Federal Dependency, in One Table
Democrats in the House of Representatives have approved a General Appropriations Act for the upcoming fiscal year, which begins on July 1st. The media are covering the plan’s spending priorities, and wonkier Errors of Enchantment readers can view the 191-page legislation here.
But one aspect of the budget is being ignored, though, and it’s a reality that should terrify the state’s taxpayers. The table above is taken from HB 2’s fiscal impact report. It shows that revenue from the federal government — the same government that has tens, if not hundreds, of trillions of dollars in unfunded liabilities — pays forĀ a disturbingly high portion of state expenditures. Here’s how much D.C. covers spending in several major categories:
* Health, Hospitals, and Human Services (primarily Medicaid): 72.7 percent
* Transportation: 46.1 percent
* Other Education (regional education cooperatives, the Public Education Department, the Public School Facilities Authority): 22.6 percent
* Higher Education: 20.8 percent
So four of the General Appropriation Act’s accounts get at least a fifth of their revenue from the feds. (Agriculture, Energy, and Natural Resources just misses the cut, at 19.2 percent.) The biggest cost category, which includes healthcare coverage for the “poor,” is subsidized at a rate of nearly three-quarters.

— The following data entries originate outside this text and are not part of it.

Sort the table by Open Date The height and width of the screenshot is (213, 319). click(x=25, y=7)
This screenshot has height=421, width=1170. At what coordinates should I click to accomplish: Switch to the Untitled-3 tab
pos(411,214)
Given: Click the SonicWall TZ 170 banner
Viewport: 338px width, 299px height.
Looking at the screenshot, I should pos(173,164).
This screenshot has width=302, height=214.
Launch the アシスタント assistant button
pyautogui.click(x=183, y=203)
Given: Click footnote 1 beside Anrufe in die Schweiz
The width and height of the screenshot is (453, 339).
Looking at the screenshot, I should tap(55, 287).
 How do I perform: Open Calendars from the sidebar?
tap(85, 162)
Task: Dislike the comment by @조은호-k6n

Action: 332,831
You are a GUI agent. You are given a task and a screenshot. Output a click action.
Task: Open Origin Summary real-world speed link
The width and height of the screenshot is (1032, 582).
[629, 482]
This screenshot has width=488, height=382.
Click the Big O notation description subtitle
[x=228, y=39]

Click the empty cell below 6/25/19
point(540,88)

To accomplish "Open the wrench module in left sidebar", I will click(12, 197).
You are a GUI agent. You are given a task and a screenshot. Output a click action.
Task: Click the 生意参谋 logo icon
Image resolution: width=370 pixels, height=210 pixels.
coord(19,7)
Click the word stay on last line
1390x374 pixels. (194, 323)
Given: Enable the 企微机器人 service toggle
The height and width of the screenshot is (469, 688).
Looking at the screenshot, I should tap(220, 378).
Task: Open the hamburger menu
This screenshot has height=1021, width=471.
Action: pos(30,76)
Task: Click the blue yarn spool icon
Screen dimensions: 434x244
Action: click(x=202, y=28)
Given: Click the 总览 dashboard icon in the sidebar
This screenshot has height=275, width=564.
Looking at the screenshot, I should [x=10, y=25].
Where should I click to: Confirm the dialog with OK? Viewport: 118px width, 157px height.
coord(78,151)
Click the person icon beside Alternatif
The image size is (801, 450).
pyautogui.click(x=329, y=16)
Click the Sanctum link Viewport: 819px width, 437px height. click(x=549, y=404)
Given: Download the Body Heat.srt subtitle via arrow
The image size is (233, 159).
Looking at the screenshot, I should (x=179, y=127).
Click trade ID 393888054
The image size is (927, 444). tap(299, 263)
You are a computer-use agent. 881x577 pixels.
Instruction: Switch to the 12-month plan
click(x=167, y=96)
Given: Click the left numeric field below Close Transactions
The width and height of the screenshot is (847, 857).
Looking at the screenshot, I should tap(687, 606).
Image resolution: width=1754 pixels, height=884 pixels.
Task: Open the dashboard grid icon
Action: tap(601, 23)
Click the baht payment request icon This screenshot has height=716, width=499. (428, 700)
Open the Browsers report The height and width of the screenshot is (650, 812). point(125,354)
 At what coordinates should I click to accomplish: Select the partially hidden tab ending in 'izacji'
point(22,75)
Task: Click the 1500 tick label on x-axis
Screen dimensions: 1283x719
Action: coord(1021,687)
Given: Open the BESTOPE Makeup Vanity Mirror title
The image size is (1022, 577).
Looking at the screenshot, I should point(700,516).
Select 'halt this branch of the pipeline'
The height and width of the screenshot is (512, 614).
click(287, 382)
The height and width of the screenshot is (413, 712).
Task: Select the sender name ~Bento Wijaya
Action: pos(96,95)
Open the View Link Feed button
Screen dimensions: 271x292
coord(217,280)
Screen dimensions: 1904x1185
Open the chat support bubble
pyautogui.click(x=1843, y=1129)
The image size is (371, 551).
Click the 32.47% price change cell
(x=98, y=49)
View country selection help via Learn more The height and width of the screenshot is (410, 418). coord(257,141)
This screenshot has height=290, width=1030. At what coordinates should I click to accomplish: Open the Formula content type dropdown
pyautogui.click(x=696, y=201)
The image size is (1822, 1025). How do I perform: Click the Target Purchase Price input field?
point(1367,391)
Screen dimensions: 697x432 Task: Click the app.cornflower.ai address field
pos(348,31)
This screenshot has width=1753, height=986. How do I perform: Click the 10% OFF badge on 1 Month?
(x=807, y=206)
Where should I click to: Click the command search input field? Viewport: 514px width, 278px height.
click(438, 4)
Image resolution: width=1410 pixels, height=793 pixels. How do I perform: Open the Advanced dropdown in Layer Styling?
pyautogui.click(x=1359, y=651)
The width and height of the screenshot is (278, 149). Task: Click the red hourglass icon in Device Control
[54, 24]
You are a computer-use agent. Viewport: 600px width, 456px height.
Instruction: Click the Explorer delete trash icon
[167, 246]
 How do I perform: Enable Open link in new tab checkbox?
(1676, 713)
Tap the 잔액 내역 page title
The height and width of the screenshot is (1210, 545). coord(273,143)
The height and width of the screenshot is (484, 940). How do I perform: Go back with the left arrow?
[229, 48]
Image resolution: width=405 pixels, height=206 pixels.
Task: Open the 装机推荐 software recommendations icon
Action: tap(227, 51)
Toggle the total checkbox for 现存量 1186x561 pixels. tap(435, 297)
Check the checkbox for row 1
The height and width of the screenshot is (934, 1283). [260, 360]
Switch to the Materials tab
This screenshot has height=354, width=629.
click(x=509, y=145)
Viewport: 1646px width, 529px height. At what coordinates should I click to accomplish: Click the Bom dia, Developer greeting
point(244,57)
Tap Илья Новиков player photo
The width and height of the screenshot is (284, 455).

That’s a fiscal relationship that cannot be sustained. Given the results of the 2016 presidential election and the makeup of New Mexico’s congressional delegation, don’t look for Trump administration officials and Republicans in Congress to be keen to subsidize the state at the rate to which it has become accustomed. All the more reason why the Land of Enchantment, at long last, must implement an economic-development strategy that fosters a vibrant, dynamic private sector.